Furthermore, WLDA and NSTM show similar results without this regularization term, indicating that these models are able to learn without compromising topic diversity in their raw form. To check if this regularization term is working well, we have added TopicCentroidDistance (TCD) in the tables. The larger this metric is, the better, but the values are almost the same for all cases. This metric was evaluated based on two PWEs, and since the values varied, we can infer that the quality of the embedding has a significant impact on the evaluation of the topic model.

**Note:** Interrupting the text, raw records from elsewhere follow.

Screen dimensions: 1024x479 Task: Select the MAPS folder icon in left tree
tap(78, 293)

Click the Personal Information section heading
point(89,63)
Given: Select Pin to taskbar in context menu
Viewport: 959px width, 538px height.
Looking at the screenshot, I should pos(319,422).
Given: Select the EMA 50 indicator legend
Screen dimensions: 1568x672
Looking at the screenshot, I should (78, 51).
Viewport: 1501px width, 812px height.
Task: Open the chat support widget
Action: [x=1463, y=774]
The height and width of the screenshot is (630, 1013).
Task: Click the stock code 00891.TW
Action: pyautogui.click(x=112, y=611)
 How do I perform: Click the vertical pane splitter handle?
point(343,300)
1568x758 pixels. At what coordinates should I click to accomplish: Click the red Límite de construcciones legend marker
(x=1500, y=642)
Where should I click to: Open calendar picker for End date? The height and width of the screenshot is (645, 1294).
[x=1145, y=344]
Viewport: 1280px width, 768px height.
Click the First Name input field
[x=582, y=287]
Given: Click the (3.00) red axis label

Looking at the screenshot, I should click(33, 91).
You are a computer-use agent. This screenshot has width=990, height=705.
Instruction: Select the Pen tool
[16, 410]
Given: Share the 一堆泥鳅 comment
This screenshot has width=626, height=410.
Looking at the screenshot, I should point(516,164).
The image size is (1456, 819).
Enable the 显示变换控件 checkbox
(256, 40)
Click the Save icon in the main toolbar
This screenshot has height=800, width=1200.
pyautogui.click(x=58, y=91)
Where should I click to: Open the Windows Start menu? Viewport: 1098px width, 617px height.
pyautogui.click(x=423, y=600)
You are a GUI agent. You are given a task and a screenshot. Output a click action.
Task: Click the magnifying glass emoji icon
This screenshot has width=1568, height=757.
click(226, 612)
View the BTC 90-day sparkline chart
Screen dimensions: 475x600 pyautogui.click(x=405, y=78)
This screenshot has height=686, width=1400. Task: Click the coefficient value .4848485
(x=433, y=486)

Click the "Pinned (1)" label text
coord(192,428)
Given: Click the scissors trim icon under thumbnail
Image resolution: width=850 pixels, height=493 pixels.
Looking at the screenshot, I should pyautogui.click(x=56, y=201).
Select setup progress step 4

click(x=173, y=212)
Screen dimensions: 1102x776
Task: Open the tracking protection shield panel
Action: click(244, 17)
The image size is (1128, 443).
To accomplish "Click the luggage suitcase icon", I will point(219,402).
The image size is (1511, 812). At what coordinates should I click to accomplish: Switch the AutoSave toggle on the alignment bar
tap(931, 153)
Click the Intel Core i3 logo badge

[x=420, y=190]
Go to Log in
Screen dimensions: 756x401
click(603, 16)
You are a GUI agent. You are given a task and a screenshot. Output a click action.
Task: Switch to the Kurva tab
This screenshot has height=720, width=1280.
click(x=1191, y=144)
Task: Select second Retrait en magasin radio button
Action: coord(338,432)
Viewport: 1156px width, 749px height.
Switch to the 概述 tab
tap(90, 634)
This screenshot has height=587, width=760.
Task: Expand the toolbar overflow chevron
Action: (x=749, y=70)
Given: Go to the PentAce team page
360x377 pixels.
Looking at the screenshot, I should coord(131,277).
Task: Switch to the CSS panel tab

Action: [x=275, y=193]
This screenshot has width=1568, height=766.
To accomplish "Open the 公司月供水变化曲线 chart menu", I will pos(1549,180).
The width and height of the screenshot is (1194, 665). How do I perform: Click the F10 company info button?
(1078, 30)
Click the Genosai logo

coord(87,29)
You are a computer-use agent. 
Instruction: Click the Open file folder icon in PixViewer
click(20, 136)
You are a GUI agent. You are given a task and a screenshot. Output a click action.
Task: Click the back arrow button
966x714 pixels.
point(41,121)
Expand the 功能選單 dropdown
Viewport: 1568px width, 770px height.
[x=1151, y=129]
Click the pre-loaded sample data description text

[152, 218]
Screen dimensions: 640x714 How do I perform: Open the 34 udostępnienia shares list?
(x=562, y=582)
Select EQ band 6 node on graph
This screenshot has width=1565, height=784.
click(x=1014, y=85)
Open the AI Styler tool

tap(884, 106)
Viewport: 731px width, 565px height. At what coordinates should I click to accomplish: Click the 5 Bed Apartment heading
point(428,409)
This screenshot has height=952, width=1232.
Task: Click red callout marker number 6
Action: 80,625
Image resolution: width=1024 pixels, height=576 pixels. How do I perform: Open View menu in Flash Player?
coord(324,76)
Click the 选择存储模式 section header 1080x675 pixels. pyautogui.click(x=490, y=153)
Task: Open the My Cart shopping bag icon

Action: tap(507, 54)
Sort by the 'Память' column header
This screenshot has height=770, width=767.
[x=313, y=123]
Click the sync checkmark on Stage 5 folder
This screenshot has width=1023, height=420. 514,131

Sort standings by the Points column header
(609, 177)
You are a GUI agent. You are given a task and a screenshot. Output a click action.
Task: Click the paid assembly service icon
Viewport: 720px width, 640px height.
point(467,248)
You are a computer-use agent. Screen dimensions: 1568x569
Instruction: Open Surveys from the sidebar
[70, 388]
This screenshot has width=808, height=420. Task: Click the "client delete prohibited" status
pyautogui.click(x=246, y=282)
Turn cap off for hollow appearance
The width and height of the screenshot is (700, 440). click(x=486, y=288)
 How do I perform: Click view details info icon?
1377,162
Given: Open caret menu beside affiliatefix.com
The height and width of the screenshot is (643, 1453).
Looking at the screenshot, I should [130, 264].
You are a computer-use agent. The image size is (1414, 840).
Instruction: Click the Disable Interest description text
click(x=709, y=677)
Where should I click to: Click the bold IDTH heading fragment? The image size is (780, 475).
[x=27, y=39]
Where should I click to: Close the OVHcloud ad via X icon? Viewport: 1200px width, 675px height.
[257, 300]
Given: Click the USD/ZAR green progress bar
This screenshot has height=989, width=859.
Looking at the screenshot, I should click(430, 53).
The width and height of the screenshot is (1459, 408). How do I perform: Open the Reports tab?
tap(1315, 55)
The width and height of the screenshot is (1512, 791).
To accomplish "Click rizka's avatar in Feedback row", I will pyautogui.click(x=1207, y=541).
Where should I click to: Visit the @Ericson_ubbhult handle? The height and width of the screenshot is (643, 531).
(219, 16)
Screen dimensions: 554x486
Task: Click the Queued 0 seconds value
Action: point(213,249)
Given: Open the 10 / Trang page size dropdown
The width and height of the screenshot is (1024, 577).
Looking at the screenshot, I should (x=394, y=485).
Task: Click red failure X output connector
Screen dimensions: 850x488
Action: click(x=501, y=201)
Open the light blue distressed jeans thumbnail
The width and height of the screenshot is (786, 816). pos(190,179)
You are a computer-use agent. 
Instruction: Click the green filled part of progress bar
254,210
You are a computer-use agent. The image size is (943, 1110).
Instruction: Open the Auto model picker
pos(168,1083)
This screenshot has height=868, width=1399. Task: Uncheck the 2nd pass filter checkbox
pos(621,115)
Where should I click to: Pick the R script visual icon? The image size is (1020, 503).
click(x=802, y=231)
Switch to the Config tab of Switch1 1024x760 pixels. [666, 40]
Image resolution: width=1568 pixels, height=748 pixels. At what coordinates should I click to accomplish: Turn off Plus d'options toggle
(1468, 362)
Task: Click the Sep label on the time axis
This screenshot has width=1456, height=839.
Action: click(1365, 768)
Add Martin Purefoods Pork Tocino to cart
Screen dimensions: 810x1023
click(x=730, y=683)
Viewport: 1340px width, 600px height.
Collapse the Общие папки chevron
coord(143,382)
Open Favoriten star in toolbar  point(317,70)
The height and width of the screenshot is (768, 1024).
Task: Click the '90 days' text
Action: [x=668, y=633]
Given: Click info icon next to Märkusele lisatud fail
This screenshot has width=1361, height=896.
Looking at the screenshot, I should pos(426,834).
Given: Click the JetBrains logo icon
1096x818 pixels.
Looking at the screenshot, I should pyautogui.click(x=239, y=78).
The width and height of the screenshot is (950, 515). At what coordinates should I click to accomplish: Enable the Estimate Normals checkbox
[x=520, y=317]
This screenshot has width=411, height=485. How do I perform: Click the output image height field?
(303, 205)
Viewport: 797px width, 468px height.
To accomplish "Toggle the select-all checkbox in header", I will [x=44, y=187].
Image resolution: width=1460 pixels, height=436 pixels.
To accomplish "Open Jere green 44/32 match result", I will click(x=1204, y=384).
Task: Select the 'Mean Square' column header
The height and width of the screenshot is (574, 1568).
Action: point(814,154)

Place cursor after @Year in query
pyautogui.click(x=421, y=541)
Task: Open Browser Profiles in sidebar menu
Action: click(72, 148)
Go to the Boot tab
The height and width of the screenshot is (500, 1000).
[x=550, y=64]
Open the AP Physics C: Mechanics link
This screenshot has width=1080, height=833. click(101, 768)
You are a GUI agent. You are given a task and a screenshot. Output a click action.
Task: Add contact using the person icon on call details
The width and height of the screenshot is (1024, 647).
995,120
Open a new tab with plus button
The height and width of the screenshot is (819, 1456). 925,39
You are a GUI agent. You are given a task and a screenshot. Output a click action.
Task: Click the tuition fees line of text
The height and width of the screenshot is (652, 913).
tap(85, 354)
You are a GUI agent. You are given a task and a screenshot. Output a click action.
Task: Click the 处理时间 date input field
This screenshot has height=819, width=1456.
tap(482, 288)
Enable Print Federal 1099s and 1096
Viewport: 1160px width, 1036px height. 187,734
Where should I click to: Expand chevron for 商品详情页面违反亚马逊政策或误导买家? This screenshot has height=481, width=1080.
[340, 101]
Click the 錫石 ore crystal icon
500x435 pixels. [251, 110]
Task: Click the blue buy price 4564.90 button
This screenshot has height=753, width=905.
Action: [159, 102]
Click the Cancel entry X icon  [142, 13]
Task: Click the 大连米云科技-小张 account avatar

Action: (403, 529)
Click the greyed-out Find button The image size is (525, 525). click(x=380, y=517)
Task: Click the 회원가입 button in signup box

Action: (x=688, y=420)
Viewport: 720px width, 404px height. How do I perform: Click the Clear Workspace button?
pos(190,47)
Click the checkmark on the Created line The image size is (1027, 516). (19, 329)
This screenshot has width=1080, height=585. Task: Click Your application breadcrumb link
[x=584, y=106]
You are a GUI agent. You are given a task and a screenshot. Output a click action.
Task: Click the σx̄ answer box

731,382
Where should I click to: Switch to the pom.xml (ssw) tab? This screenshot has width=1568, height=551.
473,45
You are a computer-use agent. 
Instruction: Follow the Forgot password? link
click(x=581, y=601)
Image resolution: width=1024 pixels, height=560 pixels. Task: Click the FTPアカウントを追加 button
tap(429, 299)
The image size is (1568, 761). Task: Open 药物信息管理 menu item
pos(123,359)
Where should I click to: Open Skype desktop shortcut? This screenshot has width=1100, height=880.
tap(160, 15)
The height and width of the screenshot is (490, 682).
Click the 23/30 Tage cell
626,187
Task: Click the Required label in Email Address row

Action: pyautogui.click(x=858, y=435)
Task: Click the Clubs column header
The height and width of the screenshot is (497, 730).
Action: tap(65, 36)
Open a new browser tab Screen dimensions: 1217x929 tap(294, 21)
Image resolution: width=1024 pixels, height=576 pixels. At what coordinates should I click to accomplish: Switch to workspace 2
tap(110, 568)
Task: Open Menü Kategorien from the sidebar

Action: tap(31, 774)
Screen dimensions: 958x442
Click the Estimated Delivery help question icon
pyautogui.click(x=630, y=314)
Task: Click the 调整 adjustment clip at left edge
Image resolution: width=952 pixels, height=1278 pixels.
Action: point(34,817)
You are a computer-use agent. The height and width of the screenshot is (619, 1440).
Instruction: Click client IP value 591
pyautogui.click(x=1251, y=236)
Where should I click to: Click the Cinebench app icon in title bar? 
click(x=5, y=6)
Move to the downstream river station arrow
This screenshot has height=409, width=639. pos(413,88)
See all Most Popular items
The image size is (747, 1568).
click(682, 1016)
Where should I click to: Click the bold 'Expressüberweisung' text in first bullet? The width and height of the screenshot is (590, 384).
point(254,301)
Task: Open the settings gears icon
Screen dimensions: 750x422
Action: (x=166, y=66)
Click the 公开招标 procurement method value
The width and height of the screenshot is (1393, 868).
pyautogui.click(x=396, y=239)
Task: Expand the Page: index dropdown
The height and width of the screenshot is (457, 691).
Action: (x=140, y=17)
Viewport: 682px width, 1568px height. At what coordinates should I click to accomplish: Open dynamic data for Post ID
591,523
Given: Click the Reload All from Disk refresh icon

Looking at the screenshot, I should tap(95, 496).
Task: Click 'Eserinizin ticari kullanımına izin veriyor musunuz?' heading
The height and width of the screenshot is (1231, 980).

Although the results of TopicDiversity varied greatly depending on model and dataset, when checked individually, the scores were sufficiently better in many cases. However, as in the case of Biomedical’s NVLDA-pwe/fine-tuning results, there were cases where the TC showed good scores but the TD showed bad scores. In this respect, InvertedRBO also shows a good score, but MSCD, which is an evaluation using the entire topic–word distribution, shows a relatively large value (i.e., a bad score), indicating that the topics are relatively tangled. Metrics such as TopicDiversity and InvertedRBO, which are based on the top-N words, are useful for evaluating topic diversity, but it is also important to evaluate the entire topic–word distribution.

Figure 5 presents the summary of topic diversity results over all the neural-topic models for the long-text corpus (2 datasets) and the short-text corpus (8 datasets), which shows the overall trend. Among the metrics related to TD, the InvertedRBO score is almost the highest in all cases. This indicates that there is sufficient diversity in all conditions. However, for the other scores, the performance is slightly worse for PWE and PWE/fine-tuning.

4.4. Classification and Clustering Performance

Table 23, Table 24, Table 25, Table 26, Table 27, Table 28, Table 29, Table 30, Table 31 and Table 32 represent the classification and clustering performance of all models and all datasets, respectively. Values in the bold face represent best results. For the TrecTweet dataset, the classification results could not be obtained, possibly due to some technical problem. Figure 6 presents the average classification and clustering performance of the models over long- and short-text datasets. Classification has been performed by a SVM (Support Vector Machine) with linear and rbf kernels. Classification accuracy, precision, recall, and F1 scores have been used for performance assessment and for supervised classification, and NMI (Normalized Mutual Information) and Purity have been used for unsupervised classification.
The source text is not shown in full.